President Kenyatta assented to the Law of Succession (Amendment) Bill 2019 sponsored by Kaluma on November 12, 2019, and passed by the National Assembly.

The Bill sought to amend the definition of the word dependant so as to lock out “illegitimate” spouses from inheriting the property of a deceased person.

In the new law, a dependant is defined as “the spouse and children of the deceased, whether or not maintained by the deceased immediately prior to his death”.

Others, who are considered as dependants, are the deceased's parents, step-parents, grandparents, grandchildren, step-children, children whom the deceased had taken into his family as his own, brothers, sisters, half-brothers, and half-sisters, who were being maintained by the deceased immediately prior to his death.

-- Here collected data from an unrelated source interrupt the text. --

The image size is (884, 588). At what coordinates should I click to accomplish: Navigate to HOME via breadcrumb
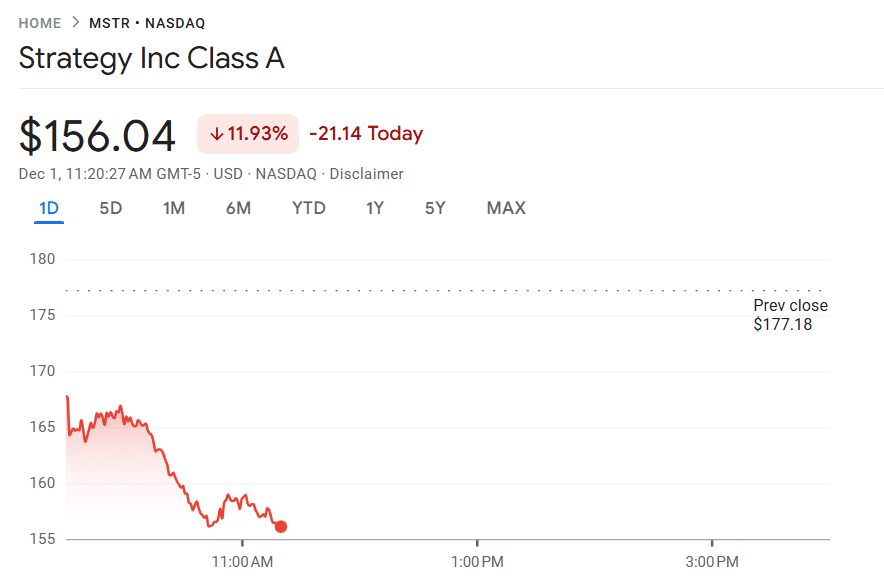tap(39, 22)
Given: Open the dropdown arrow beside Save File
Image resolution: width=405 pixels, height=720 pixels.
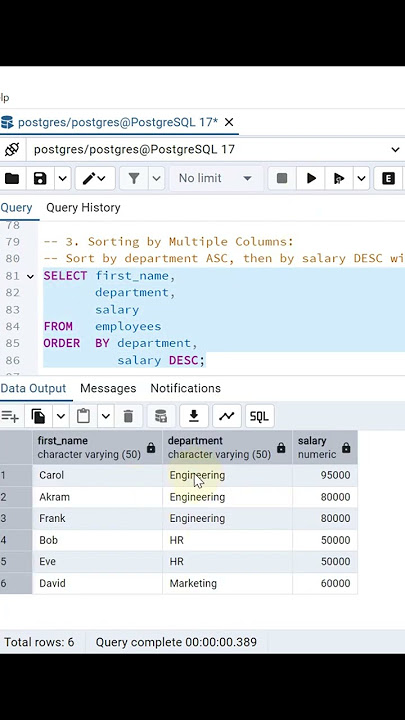Looking at the screenshot, I should coord(62,178).
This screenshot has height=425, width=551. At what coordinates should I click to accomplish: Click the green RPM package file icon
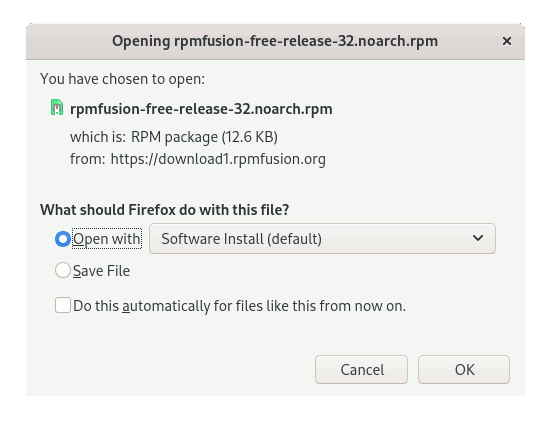(x=57, y=108)
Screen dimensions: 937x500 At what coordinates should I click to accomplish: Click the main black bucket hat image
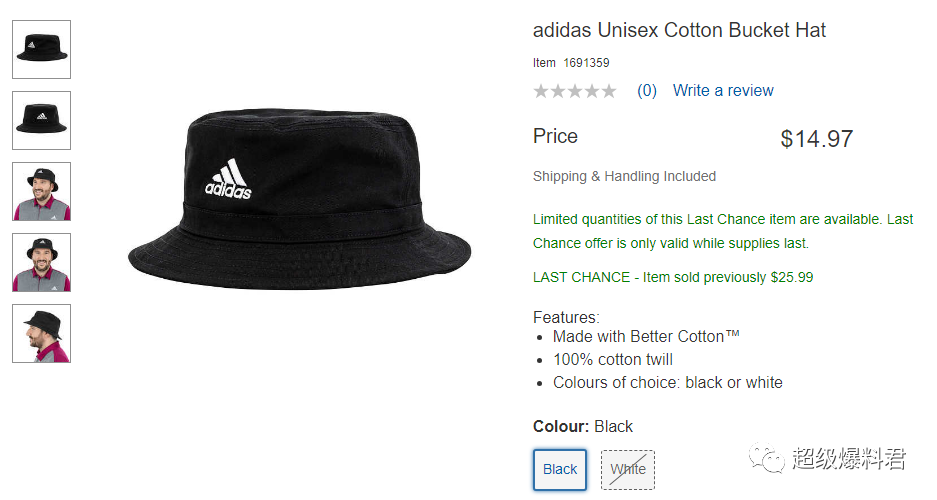coord(299,200)
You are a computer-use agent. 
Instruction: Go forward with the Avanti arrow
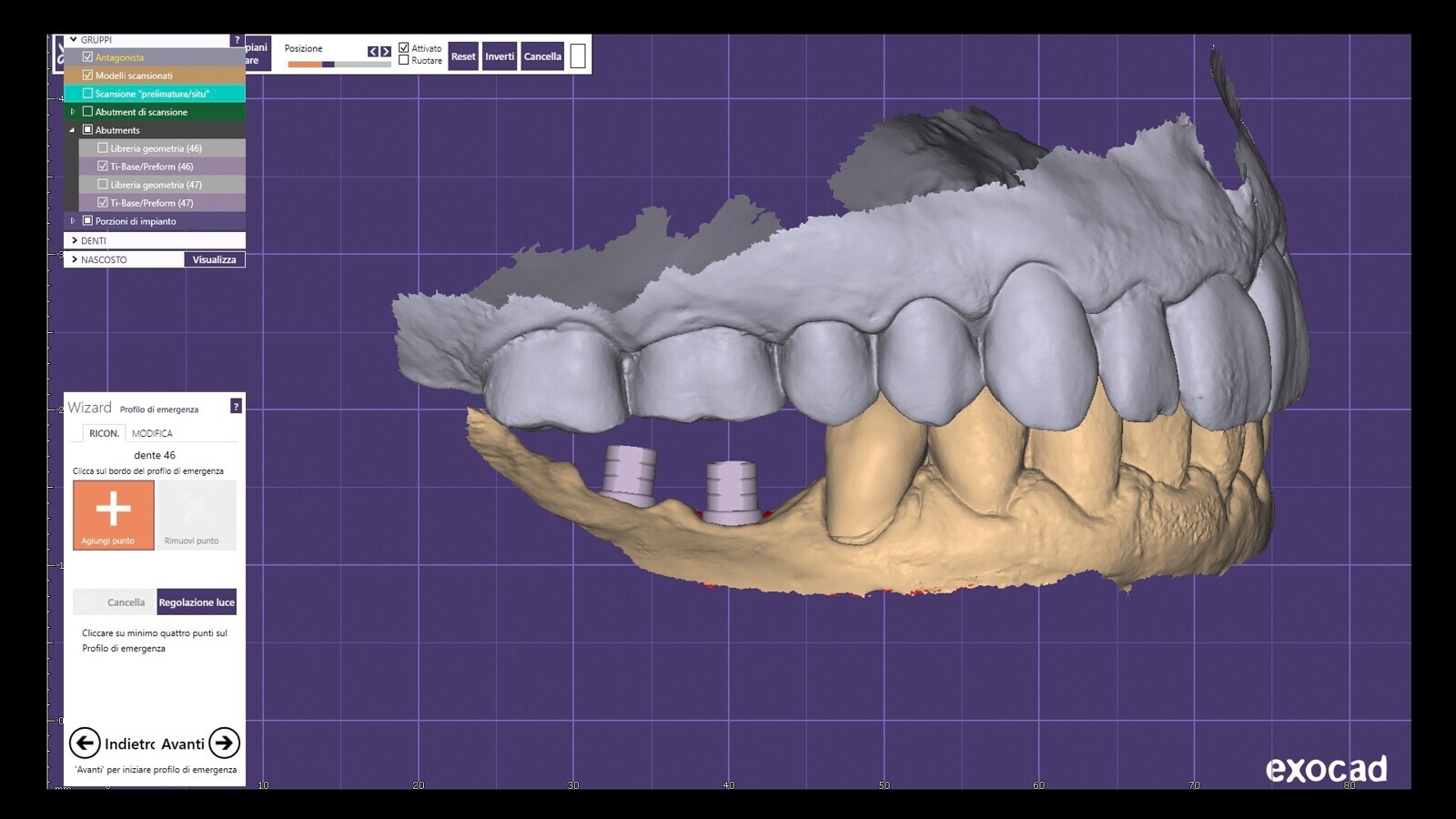pos(224,743)
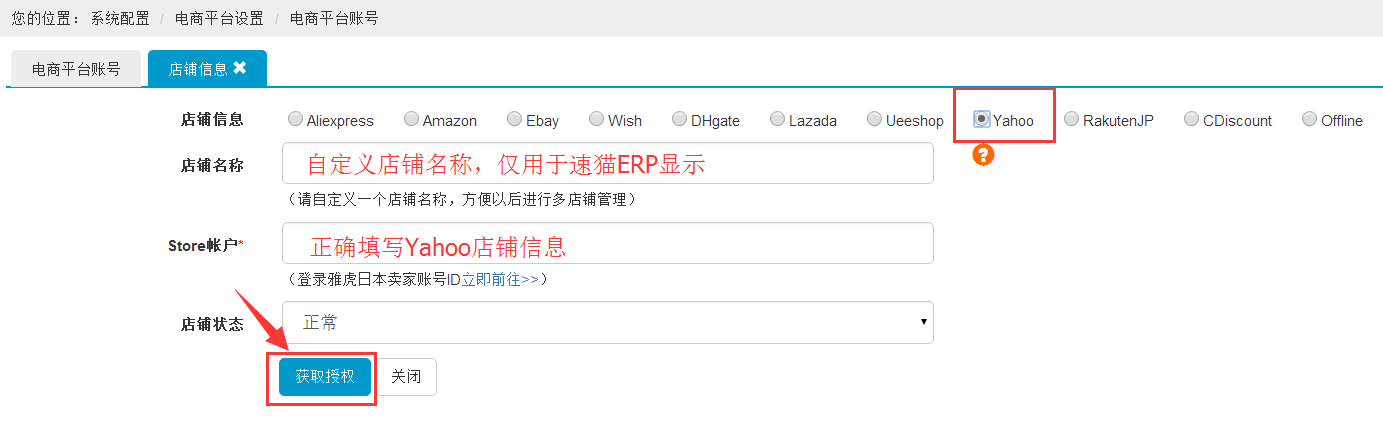Select the Aliexpress radio button
The width and height of the screenshot is (1383, 424).
295,119
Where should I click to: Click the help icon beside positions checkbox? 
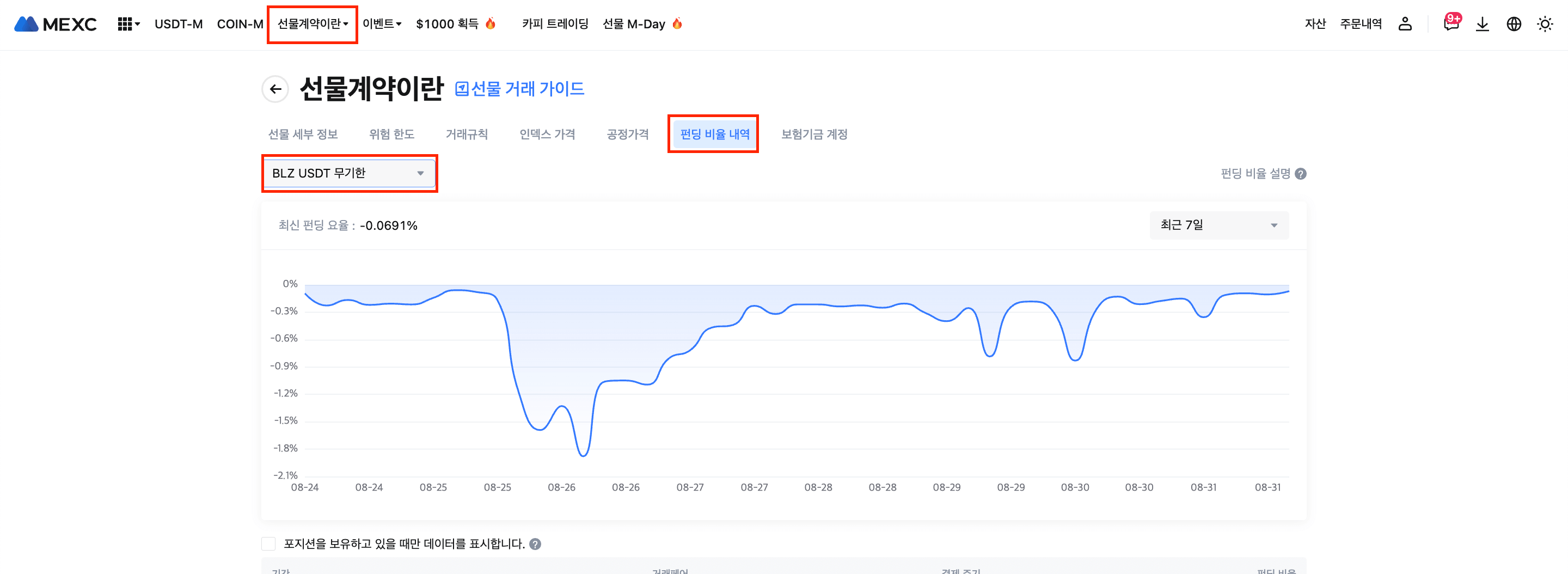[x=535, y=544]
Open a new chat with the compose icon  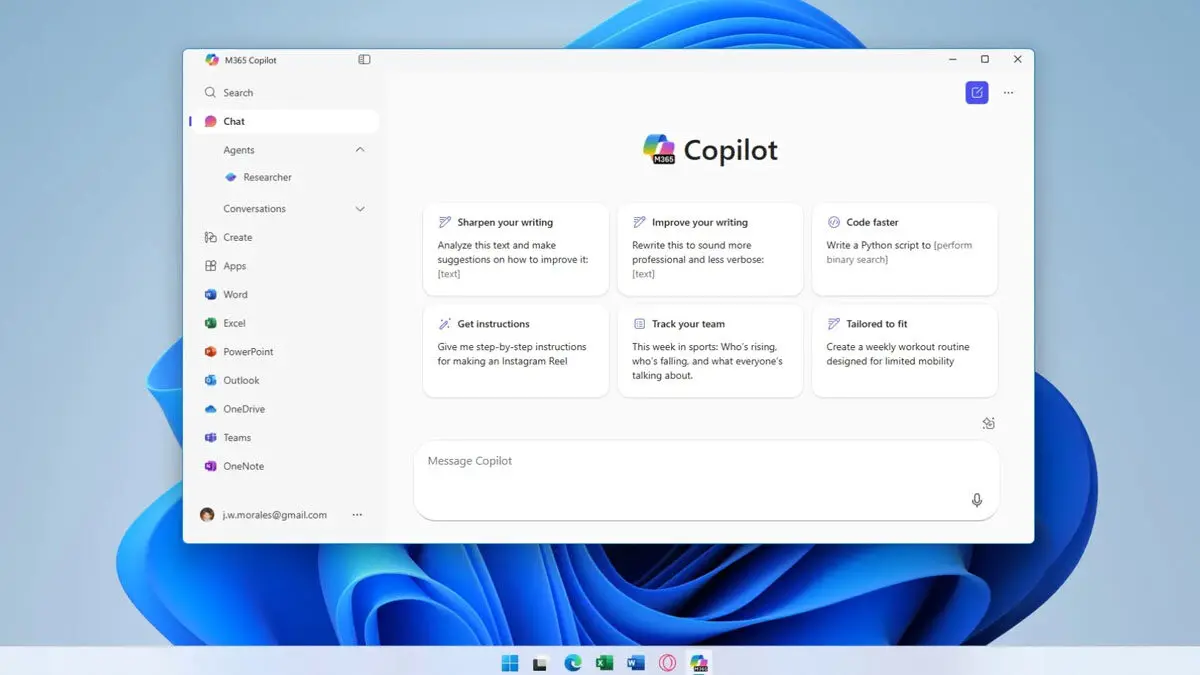[976, 92]
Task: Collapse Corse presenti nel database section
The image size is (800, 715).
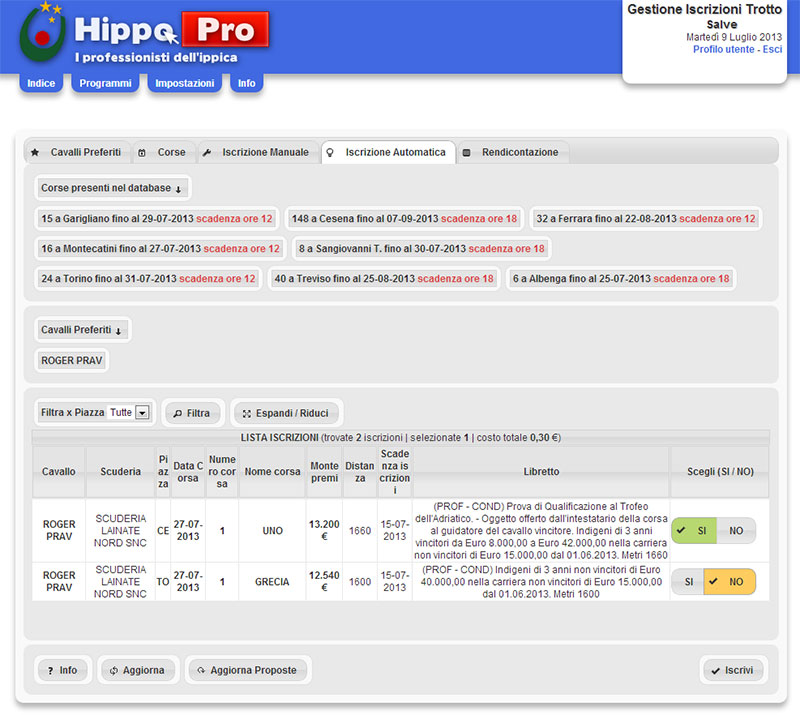Action: pyautogui.click(x=111, y=188)
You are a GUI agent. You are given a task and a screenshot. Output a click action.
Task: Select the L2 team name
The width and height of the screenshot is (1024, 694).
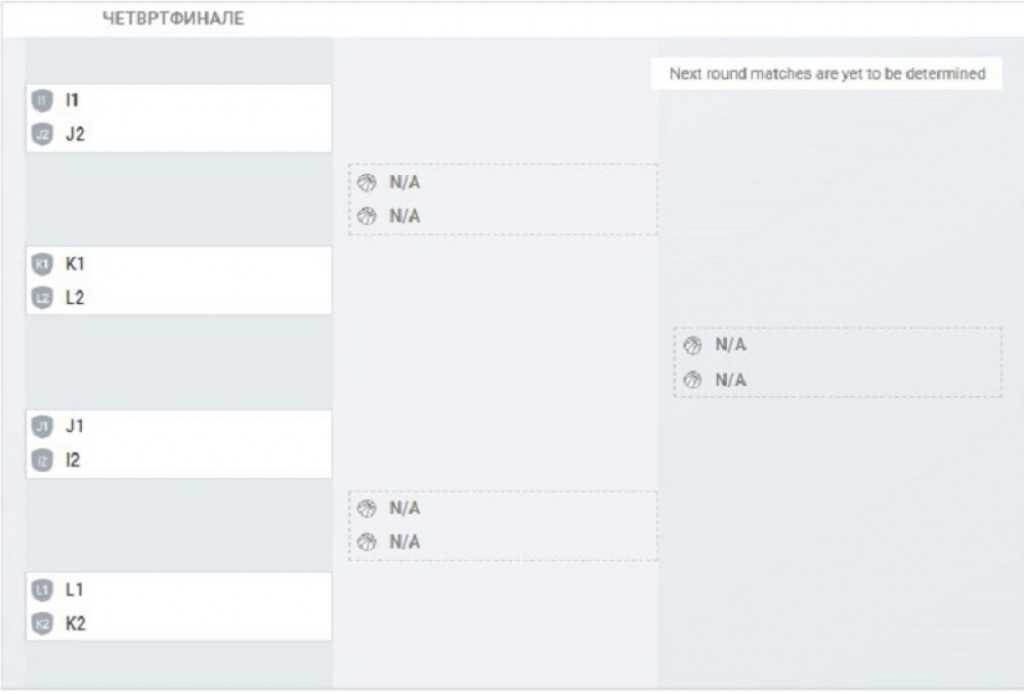coord(75,298)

The law, however, gives room for the nonconventional dependants, including secret lovers, to fight for their rights if they feel aggrieved by the decision to lock them out of the deceased’s wealth.

“A person not named in this section shall not be a dependant for the purposes of this Act unless the person proves [he or she was] maintained by the deceased for a period of two years prior to the deceased's death.”

While justifying the Bill in November 2019, Kaluma said: “The main aim of the Bill is to avoid situations where opportunistic schemers successfully claim a stake in a deceased person's estate hence disenfranchising the legitimate heirs of the deceased.”

“The Bill seeks to provide clarity on who a dependant of a deceased person is. It gives stronger protection to the spouse, children, and extended family of a deceased person in succession matters.”

“The Law of Succession (Amendment) Bill 2019 will streamline the administration of succession matters in the country,” President Kenyatta said on Wednesday, November 17 after assenting to the Bill.